Seçilen Alıntı:
#####
Irak Başbakanı Mustafa el-Kazimi (AFP)

Sabah Nahi
Irak’ın yeni Başbakanı Mustafa el-Kazimi üst üste biriken bir dizi krizle karşı karşıya bulunuyor. Sanki daha önceki hükümetin yükleri, Irak siyasi güçlerinin hâlâ üzerine bir uzlaşıya varamadıkları altı sorunlu bakanlığın üzerine eklenmiş gibi.
Kota sistemi, devletteki yolsuzluğun temelini oluşturur. Irak siyasi yaşamının üzerine inşa edildiği kota sisteminden dolayı iki egemen bakanlık hala boşta. Bunlardan biri Kürtlere ayrılan Dışişleri Bakanlığı, diğeri ise petrolün üretildiği yer olması dolayısıyla Basralılara ayrılan Petrol Bakanlığı’dır.

Kartopu gibi olan mali kriz
Irak’taki mali kriz yuvarlanan bir kar topu gibidir. Diğer krizler arasından en çok tehdit oluşturan krizdir. Öyle ki önümüzdeki haziran ayında maaşları ödeyemeyeceğini fark eden Kazimi hükümeti, Körfez’deki komşularından borç alıyor. Küresel bir mali krizin yaşanıyor olması, OPEC'in Irak’ın petrol hissesinden günlük bir milyon varil kadar düşürmesi ve Kürdistan bölgesinin son dört yıl içerisinde yaklaşık 150 milyar dolara ulaşan petrol ihracatını ödeyememesi gibi hususlar bu krizi daha da derinleştiriyor.
Bu, Irak Maliye Bakanı Ali Allavi'nin bu zorlu dönemde iki ülke arasındaki dostane ilişkileri yeniden etkinleştirmek için Suudi Arabistan'a yaptığı ziyareti açıklıyor. Irak, Dünya Bankası'nın ağır koşullarıyla baş edemediğini fark etti. Ülke, 90’lı yılların başında Saddam Hüseyin'in Kuveyt'i işgali sırasında Irak'a uygulanan ekonomik kuşatma günlerinden bu yana böyle bir krize tanık olmadı.

Şişirilmiş çalışan sayısı
Kazimi hükümetinden önceki beş hükümet varil başına yaklaşık 120 dolara ulaşan yüksek petrol fiyatına güveniyor ve politikasını bunun üzerine inşa ediyordu. Son 17 yıl içinde kamu personeli sayısı 5 milyon kadar arttı. 2003 yılında Saddam Hüseyin rejiminin düştüğü sırada Irak’ta kamu çalışanı sayısı 3 milyon kadardı ve buna Kürdistan Bölgesel Yönetimi çalışanları da dahildi. Ülkeyi yöneten siyasi İslamcı partiler, çeşitli sebeplerle -ki bu sebeplerden en önemlisi genel seçimler için oy kazanmaktı- atamaların kapısını sonuna kadar açtılar. Böylece parlamento çatısı altında destekçilerin sayısı artacak ve bu partinin meclis içerisindeki ağırlığını artıracaktı. Gerçekten de böyle oldu. Parlamento, bu atamalar ve kotalar dolayısıyla gelen kimselerle doldu. Birikimli ve entelektüel anlamda yetkinlik sahibi kişilere mecliste yer kalmadı.
#####
Veri Satırları:
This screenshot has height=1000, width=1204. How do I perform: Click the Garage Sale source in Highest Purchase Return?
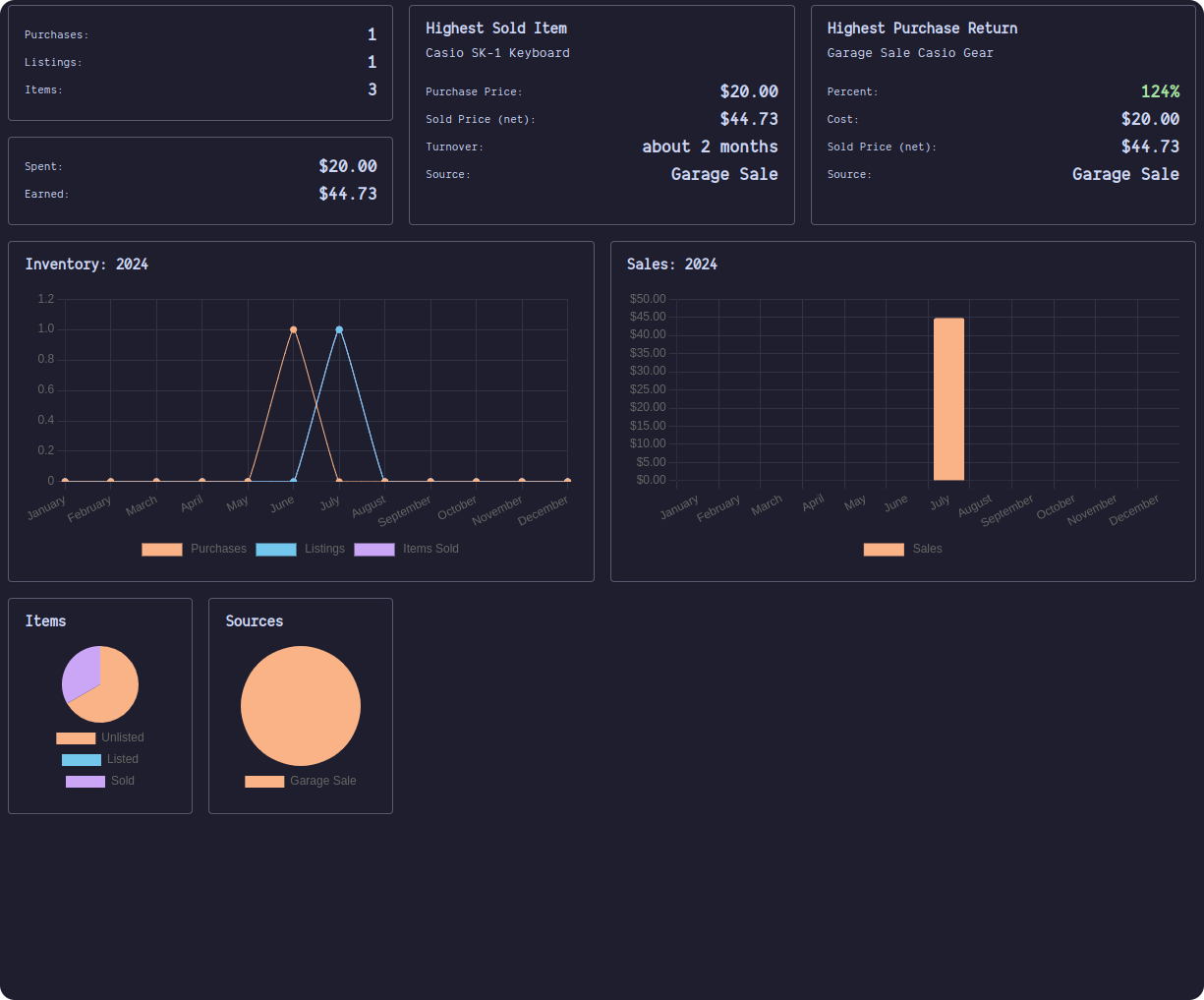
#####
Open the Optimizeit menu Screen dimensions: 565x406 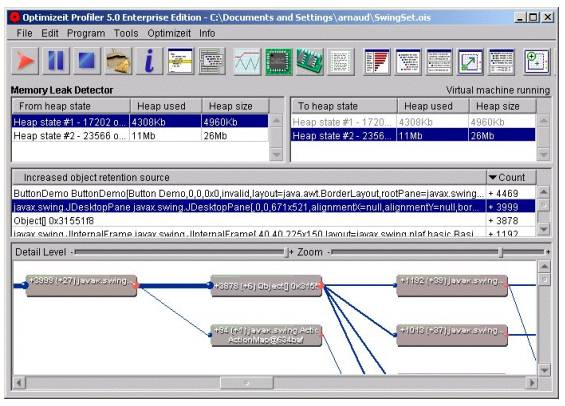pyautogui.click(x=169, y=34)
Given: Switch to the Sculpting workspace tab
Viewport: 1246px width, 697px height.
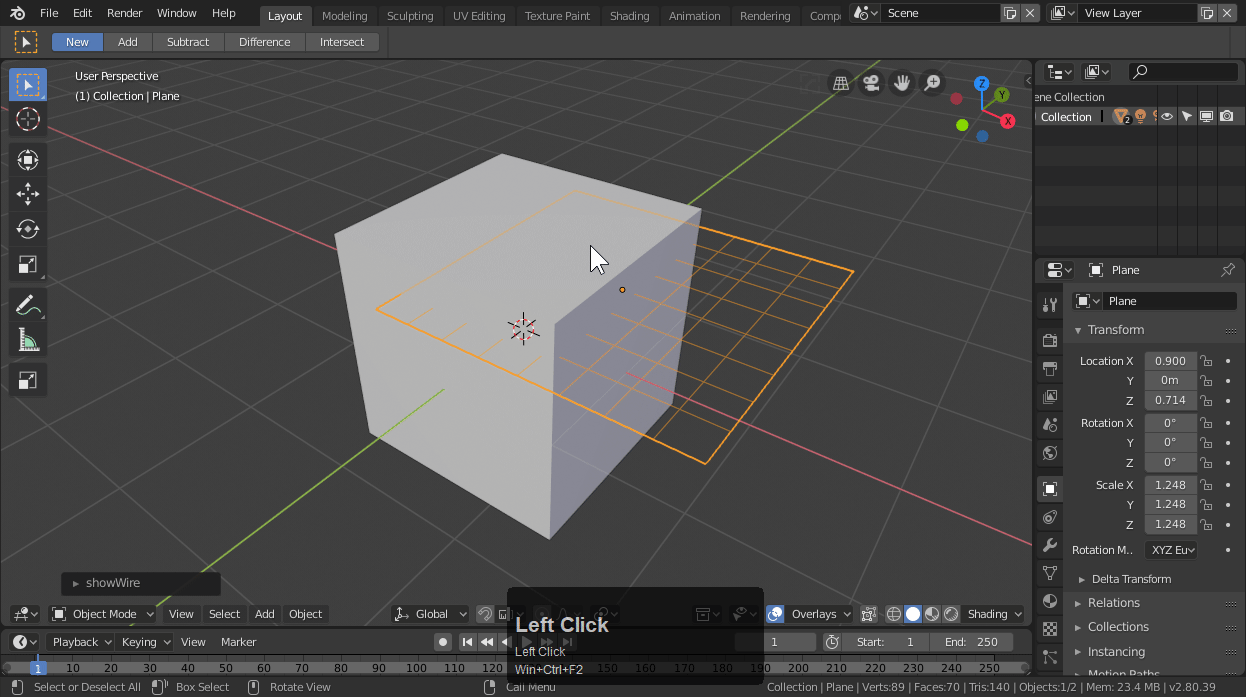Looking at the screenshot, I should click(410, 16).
#####
Görevler:
- a) Seçilen alıntıya göre aşağıdaki ifadelerin her biri için evet ya da hayır deyin ve kararı belirleyen sözcükleri alıntıdan olduğu gibi aktarın: (i) Petrol Bakanlığı Basralılara ayrılmıştır. (ii) 2003 yılında Irak'taki kamu çalışanı sayısı 5 milyon kadardı. (iii) Maliye Bakanı Ali Allavi Kuveyt'i ziyaret etti.
- b) Satırlar arasında "width" dizgesini barındıranları belirleyin ve her birini kopyalayın.

Görev Yanıtları:
- a)
(i) Evet: "petrolün üretildiği yer olması dolayısıyla Basralılara ayrılan Petrol Bakanlığı’dır"
(ii) Hayır: "2003 yılında Saddam Hüseyin rejiminin düştüğü sırada Irak’ta kamu çalışanı sayısı 3 milyon kadardı"
(iii) Hayır: "Suudi Arabistan'a yaptığı ziyareti"

- b)
This screenshot has height=1000, width=1204. How do I perform: Click the Garage Sale source in Highest Purchase Return?
Viewport: 1246px width, 697px height.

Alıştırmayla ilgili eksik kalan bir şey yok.